**Task to carry out**
The entries below hold a line with "You are a GUI" and a line with "863x626 pixels.". Return those lines and all that lie between them, exactly and only.
Recorded data below:
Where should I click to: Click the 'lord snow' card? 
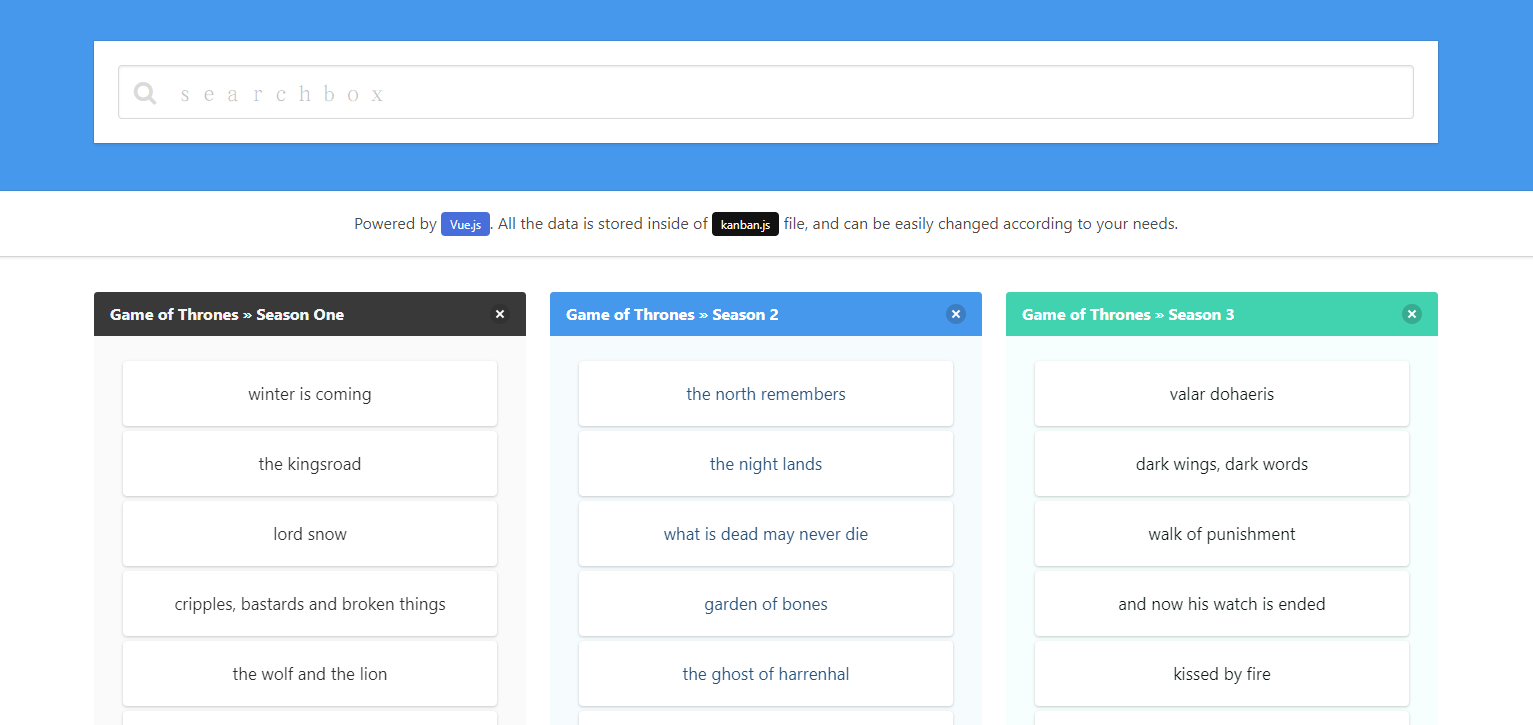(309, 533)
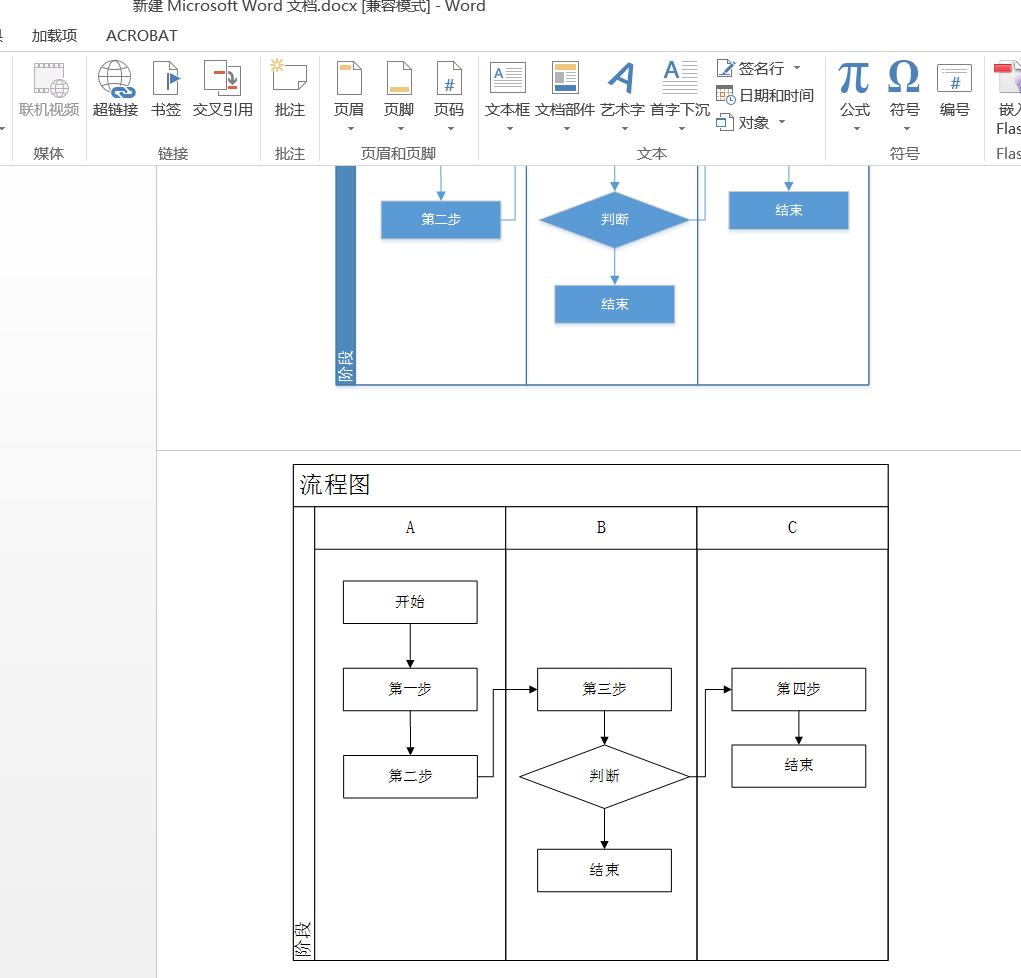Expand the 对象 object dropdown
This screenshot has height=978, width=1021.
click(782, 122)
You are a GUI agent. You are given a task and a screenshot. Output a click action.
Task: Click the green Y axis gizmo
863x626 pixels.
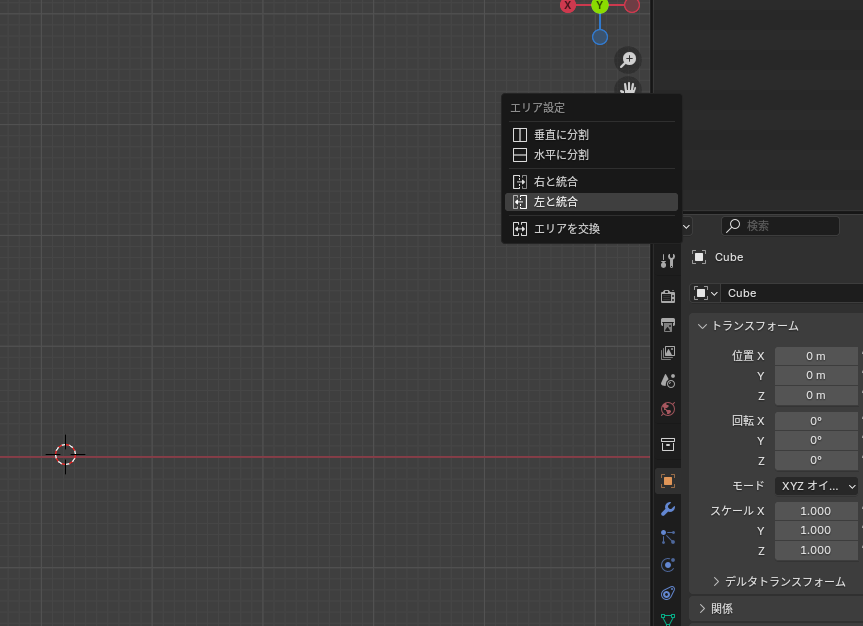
End of Recorded data.
Recorded data below:
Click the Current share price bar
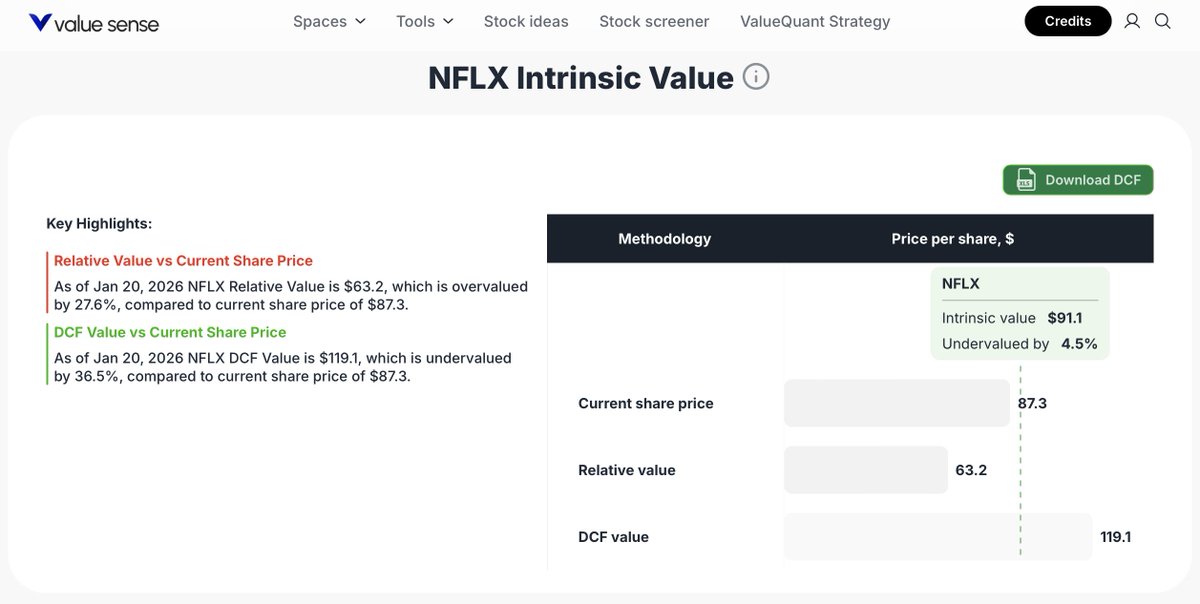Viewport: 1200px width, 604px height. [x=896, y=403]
End of Recorded data.
**Solution below**
You are a GUI agent. You are given a task and a screenshot. Output a click action.
Task: Click the green Y axis gizmo
863x626 pixels.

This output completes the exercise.